La llamamos la Casa del Platanal y, creo, hubiera sonado mucho mejor la Casa de la Mafafa. Por entonces, se escuchaba en la radio una canción de Los Corraleros de Majagual con Eliseo Herrera (la original es de Los Guaracheros de Oriente): La matica de mafafa, en la que el vocalista hacía gala de su proverbial capacidad para los trabalenguas: “Josefita y la mafafa la miraba por la gafa, / Josefita y mafafita la miré por la gafita…”. No recuerdo si tuvimos cosechas de plátanos ni tampoco si había en el solar visitas de pájaros.
Al frente, en un segundo piso, vivían unas muchachas bonitas, aunque, creo, no las dejaban salir ni a la puerta, solo a asomarse por el balcón. Y, claro, en las madrugadas, cuando vestidas de uniforme de colegiala, iban a estudiar. Eran muchachas como para serenata. No tengo memoria de ningún vecino, aunque tengo la lejana idea de que por allí habitaba un sastre de apellido Areiza. A dos o tres casas de la nuestra, estaba la calle que descendía hacia El Congolo y por la que se podía ir a una escuela cercana, La Milagrosa. Y por la otra, la de la Isla, estaban las casas de los Marroquines y la de Tripa, un tipo que no gozaba de buenas famas.
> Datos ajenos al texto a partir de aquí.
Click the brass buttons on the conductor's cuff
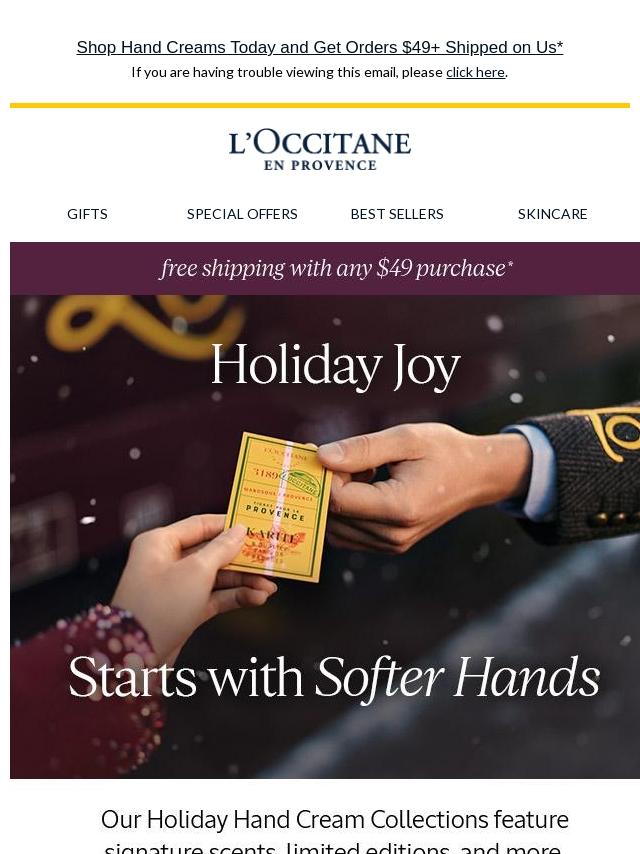(611, 518)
La casa del platanal, que no era ninguna belleza, no tenía piso embaldosado sino de cemento pulido. En la sala, rojo; gris en los cuartos, que me parece que eran tres, más la cocina y los servicios sanitarios. Lo llamativo, quizá por lo estrafalario, o por una especie de desorden en la plantación, que además estaba acompañada de pedregones, era el solar, que, como pudiera decir cualquier señora de barrio, no provocaba. Era, me parece ahora, una casa sin identidad. Nada en ella hacía que uno se apegara, o que pronunciara un elogio a las paredes, a las piezas, a la sala. Nada. En ella flotaba un hálito de ausencia y puede ser que fuera un hospedaje de espíritus aburridos y de fantasmas desganados. Nunca supimos quiénes fueron los habitantes que nos precedieron. Tampoco recuerdo el nombre de su dueño.
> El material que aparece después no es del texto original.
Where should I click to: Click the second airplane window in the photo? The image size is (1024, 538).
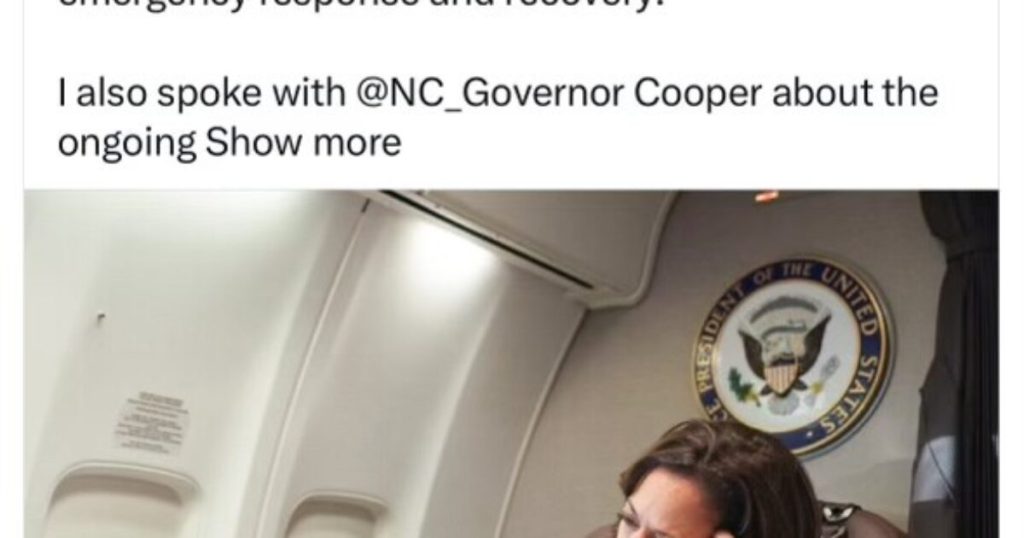[338, 516]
No fue larga la estadía en aquel inmueble. No era amañador. Uno muy poco permanecía allí, porque, en aquel tiempo el cine era un atractivo y en la Universidad había ya modos de quedarse más tiempo en ensayos de música (que fueron tiempos de estudio en el conservatorio), en alguna asamblea estudiantil, y, sobre todo, en ir a los cines del centro de Medellín. Era una aventura de la ensoñación entrar al Lido, al Cid, al Ópera, al María Victoria, al Odeón y al Alameda.
Ya no era uno un muchacho de esquina, de galladas de barrio y por allí, en El Carretero, una calle con historia y que al doblar hacia el parque de Bello tenía un santuario con una virgen (La Milagrosa), no había ninguna posibilidad para detenerse a conversar con nadie. Tampoco iba uno a los bares, como la Isla, en el que alguna vez, de paso, vi una tremenda trifulca a machete y piedra, con descalabrados y una vasta presencia de curiosos.
Con algunos de los Marroquines en años anteriores habíamos jugado al fútbol y en aquella familia había muchachas lindas y amables. Años después de haber vivido en aquella casa, tuve un sueño en el que el solar había crecido tanto que parecía una calle llena de mafafas, pero, en vez de platanales, había árboles de los que colgaban algunos ahorcados. De las casas vecinas se asomaban esqueletos y de algún escondite imperceptible surgió una mujer oscura que intentó llevarme a la horca.
Aquella casa, como otras de la infancia y la adolescencia, también quedó atrás. Fue una estación más en un recorrido o errancia de años por una ciudad que ya cada vez tenía menos aspecto obrero y se estaba convirtiendo en una población de gentes de todos lados que traían un hondo desarraigo y se les notaba un malestar por no tener empleo o no encontrar el presunto paraíso que no se sabe quién les había prometido. Cuando nos mudamos a una casa de tercer piso, muy cerca del parque principal y también de la plaza de mercado, no tuvimos ningún motivo para lamentar la ausencia. No había lugar a despedidas. Tampoco para celebrar la nueva casa. Nos habíamos habituado a las mudanzas. No tuvimos ningún pesar. Y, tras unos cuantos meses de haber vivido allí, ninguna nostalgia nos asaltó por las improbadas mafafas ni por el platanal.